Picture yourself heading out to your favorite fishing hole. You’ve kept your spot a secret from everyone, but now it is time to bring your next generation in. You quietly sneak through the brush to the water’s edge and set your cooler and two chairs down in the small clearing. It’s their first time out, so you cast for them: vrizz, plop. Then you cast out yourself: vrizz, plop. Okay everyone is ready. You’re just about to sit yourself down in your chair to enjoy the quiet of the lake. “Dad, can you cast me out again?”
“You have a bobber kiddo, you have to be patient and leave it out there for the fish to find it.” Vrizz, plop. You step back to your chair to relax.

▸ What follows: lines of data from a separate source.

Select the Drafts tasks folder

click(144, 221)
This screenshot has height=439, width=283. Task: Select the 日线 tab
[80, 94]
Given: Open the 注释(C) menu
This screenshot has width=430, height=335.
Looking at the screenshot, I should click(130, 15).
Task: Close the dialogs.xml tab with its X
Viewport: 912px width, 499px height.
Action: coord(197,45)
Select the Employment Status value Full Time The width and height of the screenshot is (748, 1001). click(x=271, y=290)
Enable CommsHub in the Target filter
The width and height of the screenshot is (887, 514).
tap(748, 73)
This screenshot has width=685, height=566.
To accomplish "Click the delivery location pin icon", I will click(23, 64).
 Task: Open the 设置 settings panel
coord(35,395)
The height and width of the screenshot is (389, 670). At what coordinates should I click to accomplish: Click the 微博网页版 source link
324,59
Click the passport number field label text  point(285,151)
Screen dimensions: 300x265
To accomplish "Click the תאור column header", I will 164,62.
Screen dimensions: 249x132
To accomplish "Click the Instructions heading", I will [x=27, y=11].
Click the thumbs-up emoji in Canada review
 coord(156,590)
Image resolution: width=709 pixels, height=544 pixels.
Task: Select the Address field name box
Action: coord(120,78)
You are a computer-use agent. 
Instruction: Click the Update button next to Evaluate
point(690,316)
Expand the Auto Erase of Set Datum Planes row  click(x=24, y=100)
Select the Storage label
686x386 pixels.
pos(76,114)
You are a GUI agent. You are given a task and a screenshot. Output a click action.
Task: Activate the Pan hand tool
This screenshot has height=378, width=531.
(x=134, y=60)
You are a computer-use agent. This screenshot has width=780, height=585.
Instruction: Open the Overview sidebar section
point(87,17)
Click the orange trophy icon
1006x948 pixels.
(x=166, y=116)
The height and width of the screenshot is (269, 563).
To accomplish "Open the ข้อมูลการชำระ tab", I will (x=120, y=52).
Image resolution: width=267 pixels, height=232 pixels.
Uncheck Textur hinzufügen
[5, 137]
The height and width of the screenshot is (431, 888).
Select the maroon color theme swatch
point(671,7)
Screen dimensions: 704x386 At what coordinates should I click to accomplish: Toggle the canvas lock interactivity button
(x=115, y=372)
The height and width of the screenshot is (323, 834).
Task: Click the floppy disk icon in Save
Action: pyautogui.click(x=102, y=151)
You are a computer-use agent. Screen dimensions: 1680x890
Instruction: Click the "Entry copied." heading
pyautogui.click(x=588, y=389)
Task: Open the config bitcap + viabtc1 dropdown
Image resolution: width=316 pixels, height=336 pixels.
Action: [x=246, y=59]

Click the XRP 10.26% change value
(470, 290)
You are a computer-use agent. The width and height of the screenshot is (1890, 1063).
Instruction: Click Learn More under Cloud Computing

“Dad, can you cast me out again?” Repeat for the next hour until the sun has risen. When we think about teaching our children patience, sometimes it is easy to forget that before we can teach something, we need to be fluent in it ourselves. Patience is no exception. It’s hard to find and easy to lose when we are dealing with the same test over and over.
So how does one jump from being the father who can’t keep his cool, to the dad who is still smiling after losing his catches on every fishing trip because he is casting someone else’s line out again and again? Patience. A father’s patience is limited. A dad has an unlimited supply.
So how do we get there? How do we go from the patience of a father to the patience of a dad. The first thing is love. Let’s keep using the fishing example. Do you need to bring two poles? Does it need to be quiet? Should the cooler sit between you and your youngsters chairs? Hmm, good questions.
If you bring one pole then you can share the experience, you can teach them how patient you are by your example. Modeling good behavior is how to teach a child your expectations. Because you’d be a hypocrite if you expected your children to have more patience than you do. A child can smell a hypocrite better than a trained bloodhound.
You might think, “I was modelling good behavior, I was trying to fish!” However, what behavior were you actually modelling? What did they learn from you? If I reel my line back in, dad will come over to help me. But this is their first time out, this is when you teach. You probably don’t even need to fish yourself for them to enjoy it.
See the the father in this example was focusing on his own goal of landing a big bass (or your fish of choice). His own goal nonetheless. That’s what made the difference. A dad would focus on the goals of his little one. Think about that for a moment. If your child catches nothing and you catch something, they may not want to go next time.
Reverse that though, put a real dad in the picture. What is his goal? He wants to teach them the value of patience and the exhilaration of catching a fish. Joy through patience. Isn’t that the real lesson we want to teach them. Patience brings the reward.
A father is annoyed by patience. A dad enjoys patience.
When we want to teach our children patience, they have to see us not only exercise it, but also value it. It is after all instilling values into your children that will help you make the leap to dadhood. We don’t want to just teach them patience, we want to teach them the value of patience.
If we’re out fishing then we already know how to catch fish, but that little wide-eyed person next to us doesn’t. Maybe we should take some time to talk to them about it. It doesn’t matter if they’re too little to handle a rig or not. Move that cooler out of the way put their chair right beside you. Talk to them. Talk them through your methods. Share with them. Tell them your stories. Leave your line in the water. If you show them how you are patient, they they’ll learn to be patient themselves.
The best fishing trips aren’t always the ones that come back with the biggest fish, and the best lessons are the ones that your child doesn’t even know they are learning. Patience is taught by being patient.
Because any man can be a father, but it takes someone special to be a dad.